Gods revolutie: is het werkelijk?

logoIdW

Over Borgmans probleem met Barth en Williams als mogelijke oplossing

Durft Barth werkelijk God in de werkelijkheid te denken? Nee, zei Erik Borgman bij de Barth-Tagung afgelopen maart. Daar schrikt Barth voor terug. Het ging over Barths beroemde Tambacher Rede over ‘de christen in de maatschappij’. Barth wijst dan van ons christenen met onze goede maatschappelijke bedoelingen af, en wijst op Jezus Christus. Het moet over hem gaan en over God. Barth werkt dat uit met de leer van de drie rijken, waaronder het regnum naturae.
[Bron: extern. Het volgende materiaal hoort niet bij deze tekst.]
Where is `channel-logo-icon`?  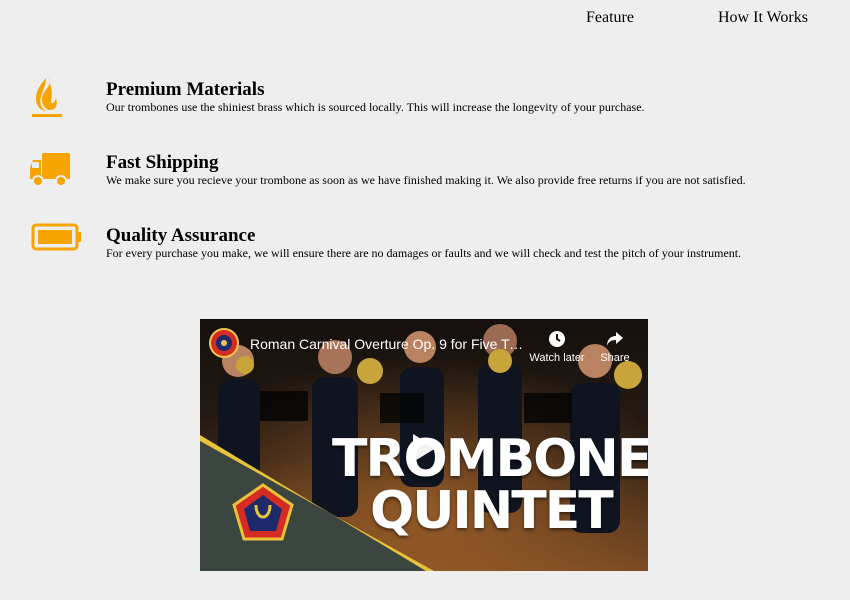 channel-logo-icon is located at coordinates (224, 343).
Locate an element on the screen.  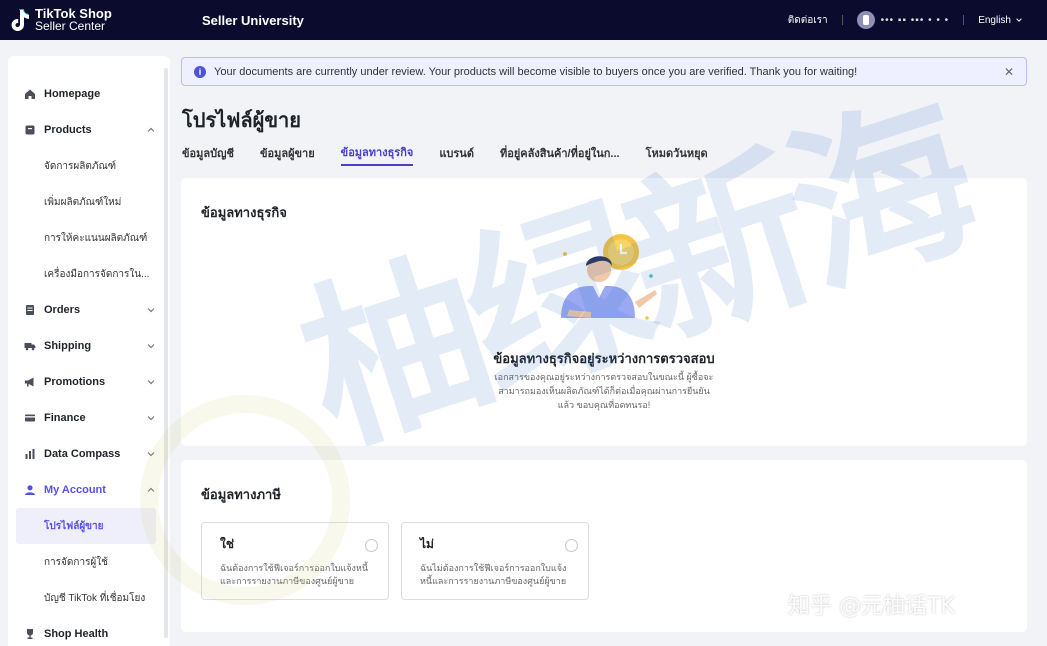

Maar dat komt niet uit de verf. Christus komt niet werkelijk in de maatschappij, hij blijft opmerkelijk genoeg eigenlijk toch bij de gelovige steken. Aldus Borgman in een spannend referaat. Ik probeer daarbij aan te knopen en met behulp van een heel andere theoloog een stap verder te komen, zonder Barth achter te laten.

Borgman over Barth
Barth achterlaten wil ook Borgman niet. Hij voelt zich verwant met de Barth van Tambach. Want Barth gaat sprekend tot religieus- en christelijk-socialistisch publiek radicaal in tegen alle activisme en politieke programma’s, alle inzet voor de revolutie. Dat zijn allemaal onze zaken, onze wil. Het moet om God gaan, om Zijn revolutie. Die revolutie gaat aan alle menselijke revoluties vooraf (dat is ook de titel van Borgmans referaat), en gaat ze te boven. Dat gebeurt van Godswege. Dat is er, dat is gaande – maar die revolutie Gods in haar concrete realiteitskarakter denken, dat lukt Barth dus niet. Barth loopt volgens Borgman vast in een moderne manier van denken. Die is subjectivistisch en verwant aan het nominalisme, dat met het opkomen van de moderne tijd verbonden is. Kort door de bocht gezegd: Barth denkt niet rechtstreeks over God in de werkelijkheid, maar alleen via het geloof van het subject. De gelovige neemt het als zodanig waar. Bij Barth lijkt het – om het met een eigen beeld te zeggen – in de bril te zitten waarmee we kijken. Hij zegt niet: het is gewoon wat we zien. Zo Borgman over de Barth van Tambach (hij laat buiten beschouwing of dat bij de latere Barth anders ligt, en ik daarom ook).

Thomas en Williams
Borgman wees voor een beter theologisch alternatief op Thomas van Aquino. Maar laten we dan Barth toch achter ons, gaan we achter hem terug? Mogelijk kan het recente, magistrale boek Christ the Heart of Creation (London 2018) van Rowan Williams hierbij verder helpen. Williams zou een verbindende figuur kunnen zijn. Hij sluit aan bij Thomas, maar er zijn duidelijk ook raakpunten met Barth in het sterk christocentrische, trinitarische en kerk-gerichte denken, en in de nadruk op het anders-zijn van God. Ook bij Williams is Jezus Christus de sleutel voor de theologie, de godsleer en de scheppingstheologie. Want in Jezus Christus geschiedt de openbaring bij uitstek. Met Barth deelt Williams nog meer: recht willen doen aan de aardse werkelijkheid, met een radicaal, kritisch en solidair sociaal-politiek engagement. Hij bespreekt Barth ook kort expliciet, om uitgebreider in te gaan op Bonhoeffer. Een groot verschil met Barth is de methode: Williams’ boek heeft een sterk analytische, scholastieke denktrant. Maar Borgman wees erop dat daar nu juist de schoen wrong bij Barth; die valt namelijk uiteindelijk terug op een nominalistische metafysica.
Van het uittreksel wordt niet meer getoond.